The key image of the film is a car speeding through the night, two men driving, Shannon and Joel Edgerton. In the backseat, a little boy is wearing dark goggles and reading a comic by flashlight. We don't know who he is or where they are going, but we are hooked.

Little by little, the story is revealed. The boy and his father, Shannon, belonged to a Christian cult who considered him a prophet or savior. Shannon and his friend Edgerton took him on the lam, to get to a location at a time for reasons that we do not know. But we do know that the cult and the government are chasing them - government scientist Adam Driver for one. Also, Shannon is ready to kill, even kill state police, to make it to the rendezvous.

Are these guys crazy? Is this a child abduction metaphor? Well, they stop to pick up the boy's mother, Kirsten Dunst, so that's not what's going on.

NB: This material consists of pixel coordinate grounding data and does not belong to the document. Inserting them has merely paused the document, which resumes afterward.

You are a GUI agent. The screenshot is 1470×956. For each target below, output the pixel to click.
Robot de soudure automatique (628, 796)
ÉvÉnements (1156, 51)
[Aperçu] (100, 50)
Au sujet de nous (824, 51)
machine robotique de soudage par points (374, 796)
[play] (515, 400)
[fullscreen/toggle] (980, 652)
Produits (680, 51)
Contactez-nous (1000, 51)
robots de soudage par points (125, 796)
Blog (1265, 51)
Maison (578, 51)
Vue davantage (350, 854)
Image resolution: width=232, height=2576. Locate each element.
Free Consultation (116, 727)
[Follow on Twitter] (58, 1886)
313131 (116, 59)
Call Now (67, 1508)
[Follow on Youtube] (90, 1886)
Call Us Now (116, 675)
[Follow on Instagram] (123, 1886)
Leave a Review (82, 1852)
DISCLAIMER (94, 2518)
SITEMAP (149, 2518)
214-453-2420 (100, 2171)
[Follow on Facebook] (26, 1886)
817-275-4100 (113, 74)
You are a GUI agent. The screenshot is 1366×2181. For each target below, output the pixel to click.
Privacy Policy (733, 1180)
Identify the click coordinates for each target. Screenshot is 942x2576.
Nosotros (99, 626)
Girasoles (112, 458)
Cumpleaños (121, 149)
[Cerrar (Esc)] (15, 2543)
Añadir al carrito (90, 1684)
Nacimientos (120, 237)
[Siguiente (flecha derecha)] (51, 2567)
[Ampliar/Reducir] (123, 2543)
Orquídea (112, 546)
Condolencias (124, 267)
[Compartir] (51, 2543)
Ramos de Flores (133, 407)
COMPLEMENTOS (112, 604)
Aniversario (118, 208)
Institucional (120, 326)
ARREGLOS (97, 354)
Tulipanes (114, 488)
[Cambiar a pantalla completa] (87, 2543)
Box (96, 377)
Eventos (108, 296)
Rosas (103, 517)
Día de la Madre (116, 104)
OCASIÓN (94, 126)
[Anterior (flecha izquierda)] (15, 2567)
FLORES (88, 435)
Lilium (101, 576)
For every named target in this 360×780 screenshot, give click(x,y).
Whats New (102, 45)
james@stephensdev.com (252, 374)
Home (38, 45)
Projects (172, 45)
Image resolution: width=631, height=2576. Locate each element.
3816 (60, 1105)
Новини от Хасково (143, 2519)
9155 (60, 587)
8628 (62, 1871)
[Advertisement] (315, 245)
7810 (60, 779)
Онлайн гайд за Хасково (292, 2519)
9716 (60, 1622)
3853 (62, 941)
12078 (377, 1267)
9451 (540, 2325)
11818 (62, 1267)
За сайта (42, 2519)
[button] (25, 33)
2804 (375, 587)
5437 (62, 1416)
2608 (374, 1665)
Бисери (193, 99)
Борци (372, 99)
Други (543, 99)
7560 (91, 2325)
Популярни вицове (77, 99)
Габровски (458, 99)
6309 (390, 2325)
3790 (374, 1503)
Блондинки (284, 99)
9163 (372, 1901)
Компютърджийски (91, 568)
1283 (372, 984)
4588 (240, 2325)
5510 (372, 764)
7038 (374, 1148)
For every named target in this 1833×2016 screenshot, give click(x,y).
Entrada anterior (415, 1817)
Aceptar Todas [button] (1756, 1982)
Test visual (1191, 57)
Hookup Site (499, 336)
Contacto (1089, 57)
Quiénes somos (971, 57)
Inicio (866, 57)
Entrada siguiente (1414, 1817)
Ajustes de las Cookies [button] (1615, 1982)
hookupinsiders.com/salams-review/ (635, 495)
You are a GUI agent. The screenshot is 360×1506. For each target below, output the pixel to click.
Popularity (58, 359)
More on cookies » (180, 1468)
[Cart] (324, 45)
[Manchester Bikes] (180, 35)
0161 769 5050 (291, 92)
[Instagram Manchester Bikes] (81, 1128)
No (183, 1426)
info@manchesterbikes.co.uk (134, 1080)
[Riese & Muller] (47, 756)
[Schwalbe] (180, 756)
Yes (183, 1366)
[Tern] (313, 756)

I guess I'd have to say it's about the same thing as Take Shelter: Ordinary fucking people in situations that push them to their limits, situations that they and we can't understand.

I'm not sure the whole thing holds together, partly because of the elliptical approach to the story. There is an ending, and things do get explained, but I'm not sure I'm completely satisfied. But the art direction of the finale is lovely and makes me wish it was more of the movie. But then it might have turned out like Tomorrowland.